BEGIN Provided material

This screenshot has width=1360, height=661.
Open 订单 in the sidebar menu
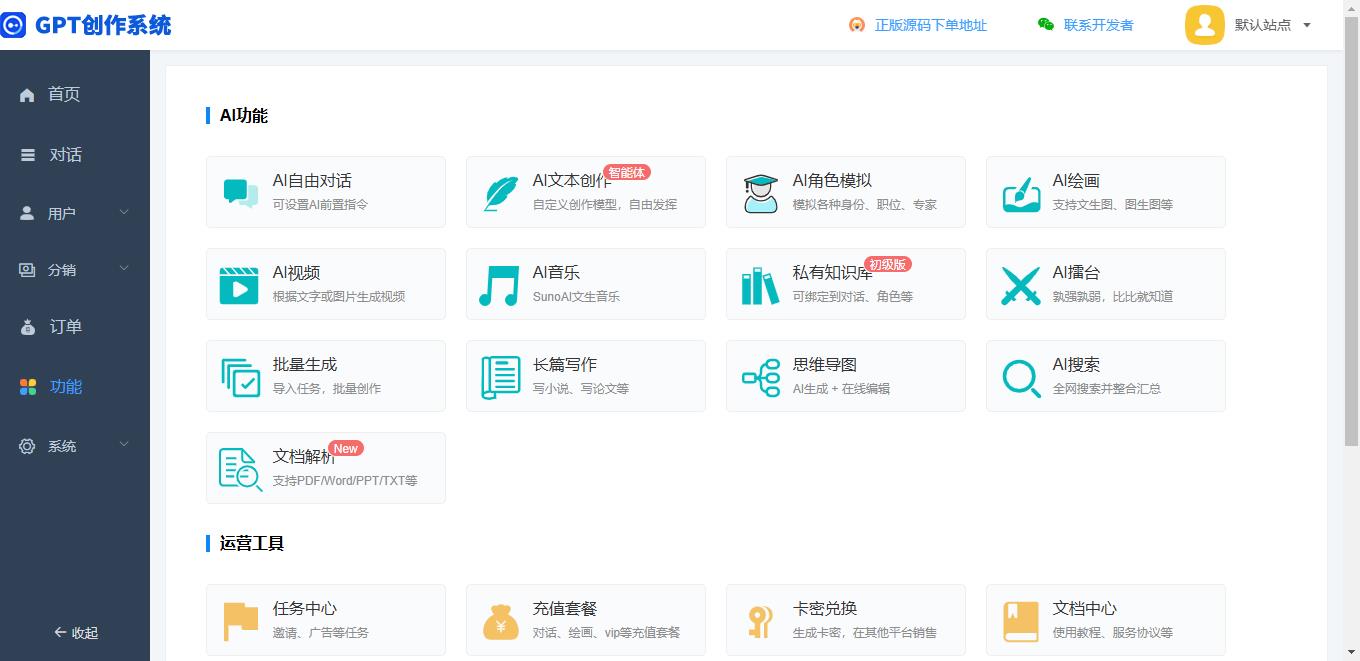[x=65, y=327]
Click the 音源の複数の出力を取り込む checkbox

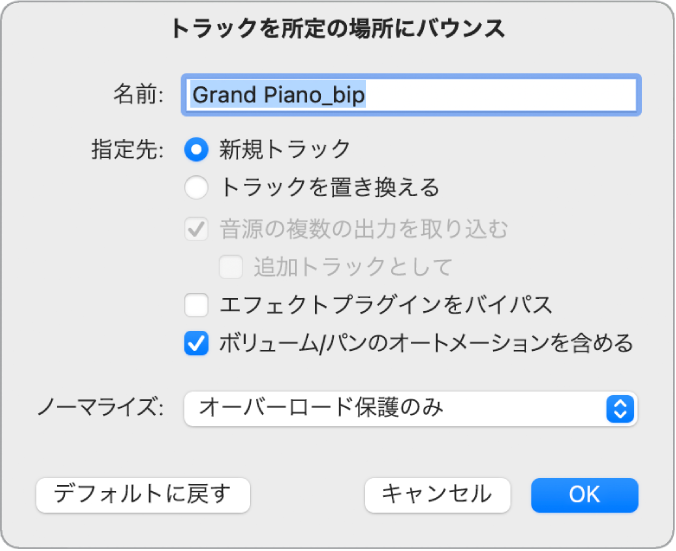197,229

END Provided material

● **What is needed**
Produce the entries above once more, exactly as given, with each picture left out.

● **Response to the task**
This screenshot has width=1360, height=661.
Open 订单 in the sidebar menu
[x=65, y=327]
Click the 音源の複数の出力を取り込む checkbox

197,229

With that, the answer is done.